Labor's own election review admitted that while its climate policies won votes with young and affluent older voters in urban areas, they "did not effectively discuss the cost of not acting on climate change or the job opportunities a transition to a renewable energy future could bring".

NSW Premier Gladys Berejiklian has recently shown one way to do it, rolling out an ambitious energy plan that will support the transition to renewable energy by attracting $32 billion of private investment in infrastructure to replace coal-fired power generation. She got the backing of her National coalition partner by promising to create more than 6000 construction jobs and 2800 ongoing jobs, mostly in regional areas, and, to top it off, cut the price of electricity.

It's a compelling case for change. Labor should take note. It does need to look after its blue-collar base, but it won't do that by offering false hope that mining jobs are going to be around for decades to come.
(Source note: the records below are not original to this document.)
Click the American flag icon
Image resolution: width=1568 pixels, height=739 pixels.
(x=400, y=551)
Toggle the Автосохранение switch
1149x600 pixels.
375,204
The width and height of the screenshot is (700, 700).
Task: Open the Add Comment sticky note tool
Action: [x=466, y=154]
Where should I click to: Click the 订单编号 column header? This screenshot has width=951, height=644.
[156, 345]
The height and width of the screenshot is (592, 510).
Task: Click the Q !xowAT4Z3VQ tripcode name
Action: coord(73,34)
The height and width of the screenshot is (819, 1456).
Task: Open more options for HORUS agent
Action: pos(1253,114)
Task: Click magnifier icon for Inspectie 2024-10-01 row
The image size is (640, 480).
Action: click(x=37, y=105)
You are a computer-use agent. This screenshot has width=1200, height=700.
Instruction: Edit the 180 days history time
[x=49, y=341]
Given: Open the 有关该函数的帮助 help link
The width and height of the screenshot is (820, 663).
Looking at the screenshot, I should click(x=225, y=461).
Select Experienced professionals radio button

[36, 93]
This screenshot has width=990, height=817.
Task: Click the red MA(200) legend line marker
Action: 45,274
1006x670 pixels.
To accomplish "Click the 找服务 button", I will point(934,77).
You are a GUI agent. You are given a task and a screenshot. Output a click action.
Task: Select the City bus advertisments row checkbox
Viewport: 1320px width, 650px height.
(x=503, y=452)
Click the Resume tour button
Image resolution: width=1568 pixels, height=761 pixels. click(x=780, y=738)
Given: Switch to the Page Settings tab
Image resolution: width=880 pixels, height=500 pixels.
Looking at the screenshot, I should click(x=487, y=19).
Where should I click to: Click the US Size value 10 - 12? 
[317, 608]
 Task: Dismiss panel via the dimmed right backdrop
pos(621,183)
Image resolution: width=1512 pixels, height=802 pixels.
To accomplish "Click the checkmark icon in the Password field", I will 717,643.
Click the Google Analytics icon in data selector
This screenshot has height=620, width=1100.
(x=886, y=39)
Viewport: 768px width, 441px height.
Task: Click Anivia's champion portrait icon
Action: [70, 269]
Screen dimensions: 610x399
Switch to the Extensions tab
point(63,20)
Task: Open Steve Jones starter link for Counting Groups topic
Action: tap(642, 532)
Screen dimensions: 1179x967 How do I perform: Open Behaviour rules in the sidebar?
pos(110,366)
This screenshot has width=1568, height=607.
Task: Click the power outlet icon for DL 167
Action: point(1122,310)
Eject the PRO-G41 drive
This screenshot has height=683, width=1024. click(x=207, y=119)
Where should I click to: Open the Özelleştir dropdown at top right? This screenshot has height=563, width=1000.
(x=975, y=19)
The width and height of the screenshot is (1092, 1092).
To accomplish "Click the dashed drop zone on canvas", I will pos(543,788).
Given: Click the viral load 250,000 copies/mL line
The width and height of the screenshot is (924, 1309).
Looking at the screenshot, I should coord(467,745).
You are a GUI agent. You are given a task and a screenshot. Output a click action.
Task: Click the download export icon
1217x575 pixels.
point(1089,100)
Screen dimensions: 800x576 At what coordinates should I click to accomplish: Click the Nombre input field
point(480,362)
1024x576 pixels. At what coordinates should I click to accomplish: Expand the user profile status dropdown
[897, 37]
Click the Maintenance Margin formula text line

They are not. Australia needs to urgently move on climate change. That won't happen until federal politicians on both sides of the aisle lift their game in making the case.

US president-elect Joe Biden has made it clear combating a warming planet is at the top of his policy agenda. When British Prime Minister Boris Johnson, who recently told Prime Minister Scott Morrison to take "bold action" on climate change, called to congratulate Mr Biden on his win, he expressed his hope the two nations would work closely on tackling global warming. Australia is being left behind on the global stage among Western liberal democracies.

The Australian Labor Party needs to stay the course in taking climate change seriously. But if it wants to get into government, it also needs to vastly improve its ability to make the case for change.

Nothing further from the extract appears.